Records START
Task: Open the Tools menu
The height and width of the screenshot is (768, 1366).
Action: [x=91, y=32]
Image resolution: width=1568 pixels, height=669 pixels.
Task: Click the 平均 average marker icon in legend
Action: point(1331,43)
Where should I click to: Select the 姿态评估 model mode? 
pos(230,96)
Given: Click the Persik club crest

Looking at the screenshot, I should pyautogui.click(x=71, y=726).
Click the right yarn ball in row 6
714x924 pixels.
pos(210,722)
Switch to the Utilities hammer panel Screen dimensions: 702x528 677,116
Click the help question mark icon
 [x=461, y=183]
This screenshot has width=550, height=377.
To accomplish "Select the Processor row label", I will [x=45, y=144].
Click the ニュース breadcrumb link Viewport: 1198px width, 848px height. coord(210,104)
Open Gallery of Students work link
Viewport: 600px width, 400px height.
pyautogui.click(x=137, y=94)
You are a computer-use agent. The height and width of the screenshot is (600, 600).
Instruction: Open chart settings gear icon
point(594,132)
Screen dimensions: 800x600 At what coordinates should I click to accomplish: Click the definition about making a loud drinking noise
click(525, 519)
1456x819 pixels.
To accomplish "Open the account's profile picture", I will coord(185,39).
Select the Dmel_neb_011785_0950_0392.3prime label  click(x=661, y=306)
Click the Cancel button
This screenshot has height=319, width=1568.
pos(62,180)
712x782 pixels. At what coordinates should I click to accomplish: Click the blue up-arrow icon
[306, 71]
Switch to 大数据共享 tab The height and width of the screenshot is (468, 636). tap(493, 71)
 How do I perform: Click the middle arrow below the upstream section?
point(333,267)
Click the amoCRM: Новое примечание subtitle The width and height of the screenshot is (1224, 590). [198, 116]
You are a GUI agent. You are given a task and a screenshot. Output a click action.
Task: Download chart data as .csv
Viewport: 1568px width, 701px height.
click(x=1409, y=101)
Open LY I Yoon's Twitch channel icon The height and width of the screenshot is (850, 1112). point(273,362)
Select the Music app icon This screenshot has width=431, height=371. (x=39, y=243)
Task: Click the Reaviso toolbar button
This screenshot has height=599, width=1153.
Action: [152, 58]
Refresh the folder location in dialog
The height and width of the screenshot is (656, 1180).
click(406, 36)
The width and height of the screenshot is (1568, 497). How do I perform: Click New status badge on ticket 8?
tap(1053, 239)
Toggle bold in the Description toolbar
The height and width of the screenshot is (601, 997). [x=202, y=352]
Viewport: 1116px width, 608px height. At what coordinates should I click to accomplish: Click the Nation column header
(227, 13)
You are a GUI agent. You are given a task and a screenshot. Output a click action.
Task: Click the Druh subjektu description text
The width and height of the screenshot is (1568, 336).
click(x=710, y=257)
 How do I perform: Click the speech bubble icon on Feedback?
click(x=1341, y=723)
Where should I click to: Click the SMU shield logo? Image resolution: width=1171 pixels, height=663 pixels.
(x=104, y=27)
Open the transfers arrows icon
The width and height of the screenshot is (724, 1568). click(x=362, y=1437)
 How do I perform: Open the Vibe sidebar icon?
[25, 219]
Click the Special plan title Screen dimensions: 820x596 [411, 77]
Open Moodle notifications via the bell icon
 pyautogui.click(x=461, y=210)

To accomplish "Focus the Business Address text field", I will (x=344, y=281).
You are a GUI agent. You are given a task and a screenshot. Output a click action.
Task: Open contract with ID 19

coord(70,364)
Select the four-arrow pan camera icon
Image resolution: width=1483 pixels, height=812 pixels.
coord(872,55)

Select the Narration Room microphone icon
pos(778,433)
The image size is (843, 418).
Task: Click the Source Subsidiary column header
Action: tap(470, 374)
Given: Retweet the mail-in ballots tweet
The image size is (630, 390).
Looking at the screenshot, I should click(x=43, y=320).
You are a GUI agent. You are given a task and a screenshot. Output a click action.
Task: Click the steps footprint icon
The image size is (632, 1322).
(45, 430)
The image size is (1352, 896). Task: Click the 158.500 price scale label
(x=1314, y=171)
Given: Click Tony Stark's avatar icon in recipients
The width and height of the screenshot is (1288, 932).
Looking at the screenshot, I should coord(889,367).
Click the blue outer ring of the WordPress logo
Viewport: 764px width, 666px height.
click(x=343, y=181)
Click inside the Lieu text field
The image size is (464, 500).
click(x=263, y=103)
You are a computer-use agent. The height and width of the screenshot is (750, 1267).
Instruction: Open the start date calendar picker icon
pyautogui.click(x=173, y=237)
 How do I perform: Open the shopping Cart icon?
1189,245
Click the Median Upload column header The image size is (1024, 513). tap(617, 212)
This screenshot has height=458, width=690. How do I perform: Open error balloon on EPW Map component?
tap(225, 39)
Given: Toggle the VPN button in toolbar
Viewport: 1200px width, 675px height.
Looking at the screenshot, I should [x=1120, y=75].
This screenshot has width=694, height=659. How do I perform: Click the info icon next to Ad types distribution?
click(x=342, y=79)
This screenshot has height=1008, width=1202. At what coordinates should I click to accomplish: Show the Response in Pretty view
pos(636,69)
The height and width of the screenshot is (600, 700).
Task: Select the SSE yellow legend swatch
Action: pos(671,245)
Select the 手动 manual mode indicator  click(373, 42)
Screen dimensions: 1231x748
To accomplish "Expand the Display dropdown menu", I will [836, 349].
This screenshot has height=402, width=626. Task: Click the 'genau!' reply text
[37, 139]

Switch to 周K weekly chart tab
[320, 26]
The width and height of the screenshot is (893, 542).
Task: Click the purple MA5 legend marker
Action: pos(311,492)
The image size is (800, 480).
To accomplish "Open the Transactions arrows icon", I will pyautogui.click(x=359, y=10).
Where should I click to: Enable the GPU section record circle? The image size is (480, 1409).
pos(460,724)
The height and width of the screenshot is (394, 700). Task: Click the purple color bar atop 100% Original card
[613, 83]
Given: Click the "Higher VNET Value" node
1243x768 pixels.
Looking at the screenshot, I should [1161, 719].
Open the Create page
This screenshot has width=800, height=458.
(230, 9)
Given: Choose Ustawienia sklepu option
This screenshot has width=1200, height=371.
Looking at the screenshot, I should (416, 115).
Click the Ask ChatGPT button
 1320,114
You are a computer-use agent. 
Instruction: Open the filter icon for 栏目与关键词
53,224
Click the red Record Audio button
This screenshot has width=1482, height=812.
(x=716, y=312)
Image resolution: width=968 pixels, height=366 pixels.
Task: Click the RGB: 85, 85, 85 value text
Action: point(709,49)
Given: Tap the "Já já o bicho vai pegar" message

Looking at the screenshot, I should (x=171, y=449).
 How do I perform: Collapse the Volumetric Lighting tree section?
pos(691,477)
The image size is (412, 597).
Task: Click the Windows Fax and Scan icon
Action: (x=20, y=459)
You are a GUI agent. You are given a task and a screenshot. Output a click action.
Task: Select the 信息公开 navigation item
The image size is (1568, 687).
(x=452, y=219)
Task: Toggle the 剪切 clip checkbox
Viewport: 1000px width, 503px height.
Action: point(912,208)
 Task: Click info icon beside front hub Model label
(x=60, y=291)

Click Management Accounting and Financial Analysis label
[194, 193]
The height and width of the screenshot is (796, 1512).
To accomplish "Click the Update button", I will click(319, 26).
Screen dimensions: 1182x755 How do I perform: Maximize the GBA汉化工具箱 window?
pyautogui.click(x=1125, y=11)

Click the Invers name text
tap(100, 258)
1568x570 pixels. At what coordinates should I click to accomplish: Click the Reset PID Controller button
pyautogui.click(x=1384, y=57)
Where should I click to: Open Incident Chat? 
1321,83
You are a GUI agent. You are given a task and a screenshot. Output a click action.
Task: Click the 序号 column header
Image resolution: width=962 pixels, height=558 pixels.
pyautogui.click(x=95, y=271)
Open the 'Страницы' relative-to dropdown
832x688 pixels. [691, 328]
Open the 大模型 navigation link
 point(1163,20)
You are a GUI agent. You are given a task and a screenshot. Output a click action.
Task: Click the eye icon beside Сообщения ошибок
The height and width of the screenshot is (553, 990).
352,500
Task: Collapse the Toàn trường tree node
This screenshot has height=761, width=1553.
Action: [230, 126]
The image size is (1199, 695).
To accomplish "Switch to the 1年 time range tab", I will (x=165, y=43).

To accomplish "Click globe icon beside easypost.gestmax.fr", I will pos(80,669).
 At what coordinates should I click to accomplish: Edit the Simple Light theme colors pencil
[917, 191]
Records END
Within the records, how many lines include "will"? The answer is the number and nothing else.

▸ **Your solution**
8